- Opening Delimiter -

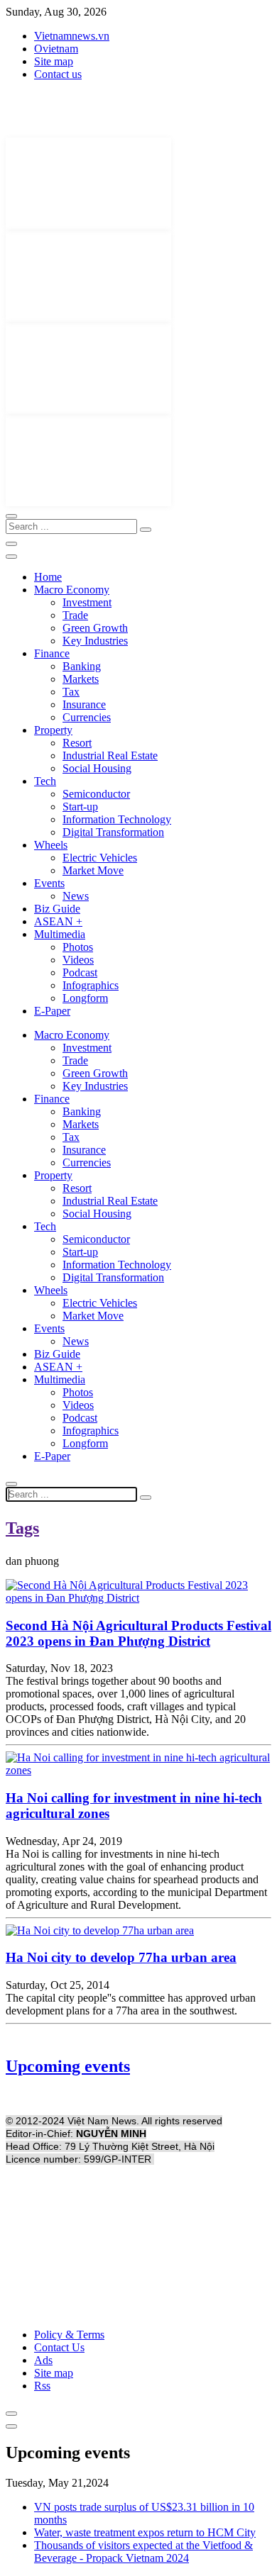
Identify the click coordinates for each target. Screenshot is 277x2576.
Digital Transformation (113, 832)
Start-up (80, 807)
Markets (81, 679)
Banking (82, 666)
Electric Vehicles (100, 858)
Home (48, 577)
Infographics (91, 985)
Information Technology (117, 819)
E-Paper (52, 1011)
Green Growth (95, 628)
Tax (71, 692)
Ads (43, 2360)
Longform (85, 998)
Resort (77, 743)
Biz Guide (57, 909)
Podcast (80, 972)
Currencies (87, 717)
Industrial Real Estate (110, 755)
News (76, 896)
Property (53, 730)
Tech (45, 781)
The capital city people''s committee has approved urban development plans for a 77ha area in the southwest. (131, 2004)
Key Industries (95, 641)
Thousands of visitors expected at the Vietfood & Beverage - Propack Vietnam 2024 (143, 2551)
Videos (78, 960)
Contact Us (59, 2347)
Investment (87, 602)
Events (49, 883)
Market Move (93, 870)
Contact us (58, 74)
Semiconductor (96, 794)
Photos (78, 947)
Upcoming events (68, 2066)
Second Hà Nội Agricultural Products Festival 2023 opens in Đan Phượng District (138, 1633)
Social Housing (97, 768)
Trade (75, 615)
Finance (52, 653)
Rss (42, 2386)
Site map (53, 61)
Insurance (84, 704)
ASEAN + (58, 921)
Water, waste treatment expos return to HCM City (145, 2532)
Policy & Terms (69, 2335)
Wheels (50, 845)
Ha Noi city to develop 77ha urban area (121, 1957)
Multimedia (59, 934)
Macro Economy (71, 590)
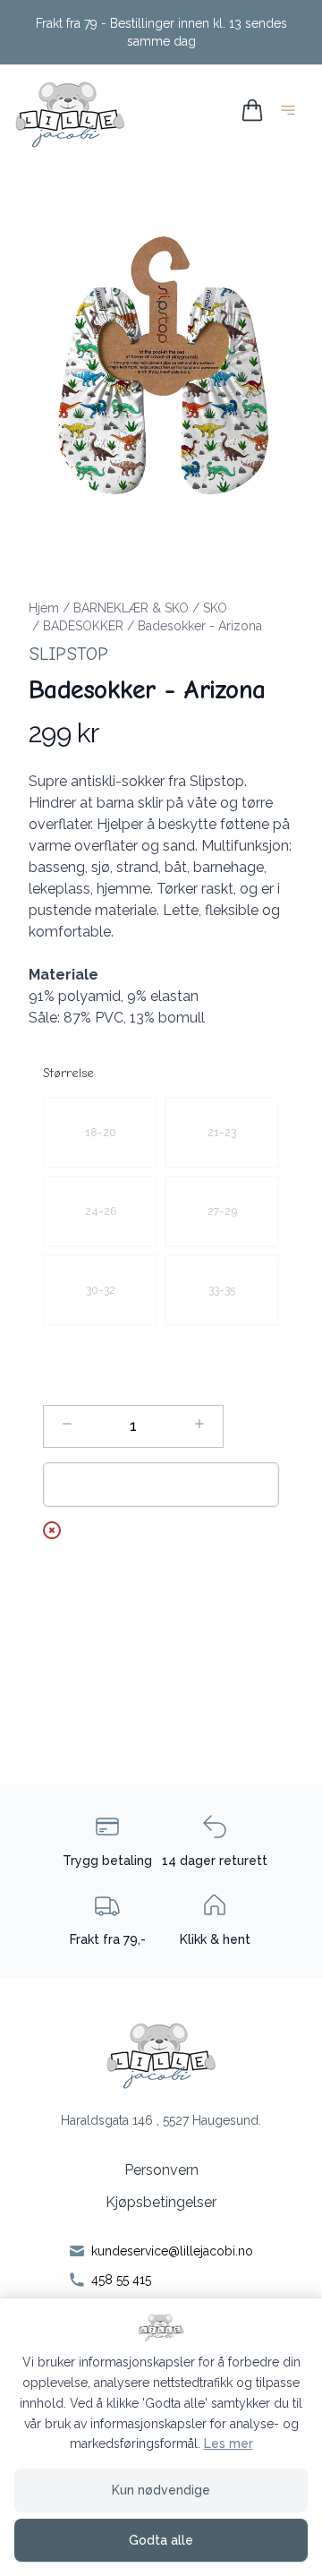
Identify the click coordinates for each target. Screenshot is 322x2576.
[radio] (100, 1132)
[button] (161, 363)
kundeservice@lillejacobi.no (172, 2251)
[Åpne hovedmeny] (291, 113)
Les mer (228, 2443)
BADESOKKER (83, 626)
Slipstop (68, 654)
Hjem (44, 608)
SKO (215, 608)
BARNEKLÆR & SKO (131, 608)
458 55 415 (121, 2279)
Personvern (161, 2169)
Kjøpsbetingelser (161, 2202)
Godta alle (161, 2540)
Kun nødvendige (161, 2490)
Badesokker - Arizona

- Closing Delimiter -

> WHAT YOU WILL DO:
Line count for the string "coordinates": work it out from the records above and reply with the number alone.

> ANSWER TO THE EXERCISE:
2